:: Input ::

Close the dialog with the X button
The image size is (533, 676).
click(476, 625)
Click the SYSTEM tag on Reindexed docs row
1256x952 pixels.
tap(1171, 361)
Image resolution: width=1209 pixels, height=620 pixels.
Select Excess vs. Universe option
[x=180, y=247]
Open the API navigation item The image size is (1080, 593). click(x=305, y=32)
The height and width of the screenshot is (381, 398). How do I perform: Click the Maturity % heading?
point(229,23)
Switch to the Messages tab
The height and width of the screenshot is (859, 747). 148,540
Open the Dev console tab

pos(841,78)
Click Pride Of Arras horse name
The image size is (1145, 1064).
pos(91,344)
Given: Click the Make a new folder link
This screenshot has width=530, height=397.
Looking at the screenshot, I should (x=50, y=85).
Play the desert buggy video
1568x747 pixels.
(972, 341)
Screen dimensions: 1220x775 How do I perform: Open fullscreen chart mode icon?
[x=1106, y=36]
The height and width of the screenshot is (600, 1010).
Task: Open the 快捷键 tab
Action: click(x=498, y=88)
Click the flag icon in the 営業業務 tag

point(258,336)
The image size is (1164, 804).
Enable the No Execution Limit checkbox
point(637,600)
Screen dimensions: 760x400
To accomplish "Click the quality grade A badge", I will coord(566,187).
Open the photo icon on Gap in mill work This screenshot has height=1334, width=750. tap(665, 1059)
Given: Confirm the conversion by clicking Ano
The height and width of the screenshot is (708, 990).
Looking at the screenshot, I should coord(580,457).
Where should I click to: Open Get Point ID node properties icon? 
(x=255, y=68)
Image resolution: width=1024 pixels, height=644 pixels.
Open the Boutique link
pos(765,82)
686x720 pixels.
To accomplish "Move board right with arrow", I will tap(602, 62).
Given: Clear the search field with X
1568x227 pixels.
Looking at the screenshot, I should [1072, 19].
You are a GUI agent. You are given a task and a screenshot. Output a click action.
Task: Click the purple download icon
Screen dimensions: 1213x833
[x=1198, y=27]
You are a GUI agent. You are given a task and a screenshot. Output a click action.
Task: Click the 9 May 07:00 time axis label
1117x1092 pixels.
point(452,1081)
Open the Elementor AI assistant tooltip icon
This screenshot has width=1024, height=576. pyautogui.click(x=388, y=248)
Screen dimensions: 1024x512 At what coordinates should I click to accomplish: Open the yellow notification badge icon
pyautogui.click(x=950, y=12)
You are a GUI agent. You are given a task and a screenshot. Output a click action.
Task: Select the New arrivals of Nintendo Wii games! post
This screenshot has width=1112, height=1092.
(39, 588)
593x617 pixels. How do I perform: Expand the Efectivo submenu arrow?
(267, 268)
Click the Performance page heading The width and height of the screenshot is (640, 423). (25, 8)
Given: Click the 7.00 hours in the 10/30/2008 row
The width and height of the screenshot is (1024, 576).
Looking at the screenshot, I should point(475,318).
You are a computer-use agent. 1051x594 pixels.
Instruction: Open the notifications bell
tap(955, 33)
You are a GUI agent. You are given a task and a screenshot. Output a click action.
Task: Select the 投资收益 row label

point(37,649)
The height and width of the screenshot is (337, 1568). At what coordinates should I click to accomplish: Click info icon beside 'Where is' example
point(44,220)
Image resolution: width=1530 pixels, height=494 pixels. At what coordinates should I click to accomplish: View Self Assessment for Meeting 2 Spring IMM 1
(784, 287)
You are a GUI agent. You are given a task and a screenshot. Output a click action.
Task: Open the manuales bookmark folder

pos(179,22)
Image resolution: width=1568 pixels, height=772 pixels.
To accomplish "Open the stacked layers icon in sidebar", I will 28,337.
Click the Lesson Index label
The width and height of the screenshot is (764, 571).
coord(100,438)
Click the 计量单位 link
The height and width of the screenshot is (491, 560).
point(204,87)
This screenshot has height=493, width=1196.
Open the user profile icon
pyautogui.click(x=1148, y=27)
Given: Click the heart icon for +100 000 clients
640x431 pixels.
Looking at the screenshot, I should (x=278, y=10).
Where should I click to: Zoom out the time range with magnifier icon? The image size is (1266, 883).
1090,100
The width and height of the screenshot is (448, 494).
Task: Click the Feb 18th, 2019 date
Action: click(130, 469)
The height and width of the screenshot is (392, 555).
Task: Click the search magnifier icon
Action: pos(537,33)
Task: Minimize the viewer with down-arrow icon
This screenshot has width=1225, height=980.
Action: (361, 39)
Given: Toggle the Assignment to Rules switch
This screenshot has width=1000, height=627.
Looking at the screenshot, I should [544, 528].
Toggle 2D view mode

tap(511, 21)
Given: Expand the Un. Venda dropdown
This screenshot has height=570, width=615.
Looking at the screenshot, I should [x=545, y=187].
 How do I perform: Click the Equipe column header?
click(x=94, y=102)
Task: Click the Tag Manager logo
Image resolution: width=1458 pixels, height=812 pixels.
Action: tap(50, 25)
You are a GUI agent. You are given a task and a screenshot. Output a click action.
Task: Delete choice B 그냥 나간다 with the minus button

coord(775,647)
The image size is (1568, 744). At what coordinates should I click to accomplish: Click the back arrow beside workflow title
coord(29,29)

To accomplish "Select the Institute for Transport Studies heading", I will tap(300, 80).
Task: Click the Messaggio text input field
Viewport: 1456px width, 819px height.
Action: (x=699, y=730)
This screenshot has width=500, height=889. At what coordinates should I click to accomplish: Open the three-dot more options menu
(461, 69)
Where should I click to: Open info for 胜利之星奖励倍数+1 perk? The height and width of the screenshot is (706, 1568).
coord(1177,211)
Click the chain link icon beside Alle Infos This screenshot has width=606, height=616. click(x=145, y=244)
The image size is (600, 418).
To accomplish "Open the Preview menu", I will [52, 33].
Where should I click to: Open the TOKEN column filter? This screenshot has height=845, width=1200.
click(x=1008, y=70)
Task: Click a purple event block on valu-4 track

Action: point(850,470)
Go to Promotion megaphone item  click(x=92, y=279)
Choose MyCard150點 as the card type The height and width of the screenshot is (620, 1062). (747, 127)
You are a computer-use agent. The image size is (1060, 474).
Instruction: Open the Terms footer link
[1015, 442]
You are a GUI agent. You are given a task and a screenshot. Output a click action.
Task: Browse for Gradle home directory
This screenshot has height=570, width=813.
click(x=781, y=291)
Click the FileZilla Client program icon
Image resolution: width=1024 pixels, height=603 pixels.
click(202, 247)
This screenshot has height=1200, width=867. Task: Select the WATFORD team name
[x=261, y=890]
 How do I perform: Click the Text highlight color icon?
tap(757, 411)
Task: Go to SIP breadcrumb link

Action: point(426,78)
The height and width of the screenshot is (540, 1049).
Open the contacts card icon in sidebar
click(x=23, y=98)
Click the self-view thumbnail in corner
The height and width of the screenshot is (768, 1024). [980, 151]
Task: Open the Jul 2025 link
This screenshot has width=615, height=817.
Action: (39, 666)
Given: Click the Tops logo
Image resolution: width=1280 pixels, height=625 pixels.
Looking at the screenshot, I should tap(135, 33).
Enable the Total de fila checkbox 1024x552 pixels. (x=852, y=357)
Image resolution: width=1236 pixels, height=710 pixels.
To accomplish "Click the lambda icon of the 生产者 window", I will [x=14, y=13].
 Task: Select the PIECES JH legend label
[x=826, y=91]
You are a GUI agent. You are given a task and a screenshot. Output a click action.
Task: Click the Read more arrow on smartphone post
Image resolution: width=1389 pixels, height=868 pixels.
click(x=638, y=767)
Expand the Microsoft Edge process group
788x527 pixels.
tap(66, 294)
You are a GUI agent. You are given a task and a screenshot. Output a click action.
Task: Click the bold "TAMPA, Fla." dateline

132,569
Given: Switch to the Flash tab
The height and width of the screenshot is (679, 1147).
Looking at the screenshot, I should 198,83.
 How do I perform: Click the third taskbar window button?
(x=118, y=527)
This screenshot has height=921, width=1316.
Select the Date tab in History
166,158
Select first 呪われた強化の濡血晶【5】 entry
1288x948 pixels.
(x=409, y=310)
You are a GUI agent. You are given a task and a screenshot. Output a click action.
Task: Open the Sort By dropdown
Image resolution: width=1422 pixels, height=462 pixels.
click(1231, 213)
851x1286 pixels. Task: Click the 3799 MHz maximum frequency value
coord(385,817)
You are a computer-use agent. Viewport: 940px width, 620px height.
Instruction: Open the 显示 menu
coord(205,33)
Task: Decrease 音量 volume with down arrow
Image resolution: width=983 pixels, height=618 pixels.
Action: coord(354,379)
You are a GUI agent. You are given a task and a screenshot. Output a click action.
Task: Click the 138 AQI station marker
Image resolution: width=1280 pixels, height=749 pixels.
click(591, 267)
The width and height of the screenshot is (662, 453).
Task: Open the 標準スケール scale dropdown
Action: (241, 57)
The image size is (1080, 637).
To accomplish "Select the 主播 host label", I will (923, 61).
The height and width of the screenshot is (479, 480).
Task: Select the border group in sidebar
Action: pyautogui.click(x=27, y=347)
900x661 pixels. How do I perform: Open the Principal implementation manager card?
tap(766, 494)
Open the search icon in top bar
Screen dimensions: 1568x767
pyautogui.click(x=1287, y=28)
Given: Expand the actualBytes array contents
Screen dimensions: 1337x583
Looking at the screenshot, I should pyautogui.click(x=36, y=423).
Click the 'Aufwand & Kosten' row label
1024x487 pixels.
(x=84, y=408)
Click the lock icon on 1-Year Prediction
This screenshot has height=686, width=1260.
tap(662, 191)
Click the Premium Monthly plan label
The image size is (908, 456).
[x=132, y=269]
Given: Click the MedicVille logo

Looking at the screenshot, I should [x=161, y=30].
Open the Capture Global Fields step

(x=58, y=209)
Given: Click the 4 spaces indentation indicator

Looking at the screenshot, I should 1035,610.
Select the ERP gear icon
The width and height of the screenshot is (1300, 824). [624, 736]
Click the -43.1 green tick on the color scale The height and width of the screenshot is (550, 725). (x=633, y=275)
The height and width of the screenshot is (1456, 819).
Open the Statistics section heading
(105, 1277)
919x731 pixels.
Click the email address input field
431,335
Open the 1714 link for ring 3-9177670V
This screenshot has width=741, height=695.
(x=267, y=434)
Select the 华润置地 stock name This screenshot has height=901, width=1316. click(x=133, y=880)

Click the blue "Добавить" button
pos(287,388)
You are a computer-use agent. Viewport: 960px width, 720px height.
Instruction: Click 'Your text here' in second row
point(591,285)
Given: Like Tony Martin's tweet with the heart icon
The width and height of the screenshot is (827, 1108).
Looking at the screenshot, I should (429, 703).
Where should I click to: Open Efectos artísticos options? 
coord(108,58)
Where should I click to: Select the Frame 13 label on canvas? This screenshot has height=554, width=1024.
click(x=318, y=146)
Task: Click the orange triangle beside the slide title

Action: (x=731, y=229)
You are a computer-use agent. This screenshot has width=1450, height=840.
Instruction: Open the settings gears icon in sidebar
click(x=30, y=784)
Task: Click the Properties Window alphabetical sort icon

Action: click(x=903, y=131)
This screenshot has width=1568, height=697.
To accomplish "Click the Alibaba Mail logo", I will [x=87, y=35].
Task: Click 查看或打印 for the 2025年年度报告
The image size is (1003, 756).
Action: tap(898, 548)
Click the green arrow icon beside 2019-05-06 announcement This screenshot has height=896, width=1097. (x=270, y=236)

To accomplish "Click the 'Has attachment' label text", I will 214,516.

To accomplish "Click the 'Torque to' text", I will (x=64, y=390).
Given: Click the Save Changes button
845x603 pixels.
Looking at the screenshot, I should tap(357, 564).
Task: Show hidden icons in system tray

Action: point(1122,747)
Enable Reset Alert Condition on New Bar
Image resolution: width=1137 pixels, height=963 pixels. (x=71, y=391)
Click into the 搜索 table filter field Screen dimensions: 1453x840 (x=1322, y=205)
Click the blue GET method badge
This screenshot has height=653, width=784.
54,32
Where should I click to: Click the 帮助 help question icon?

:::

▶ **What you need to do**: In the entries above, which lines hold the word "item"? Copy them out.

▶ **Your solution**:
Open the API navigation item The image size is (1080, 593). click(x=305, y=32)
Go to Promotion megaphone item  click(x=92, y=279)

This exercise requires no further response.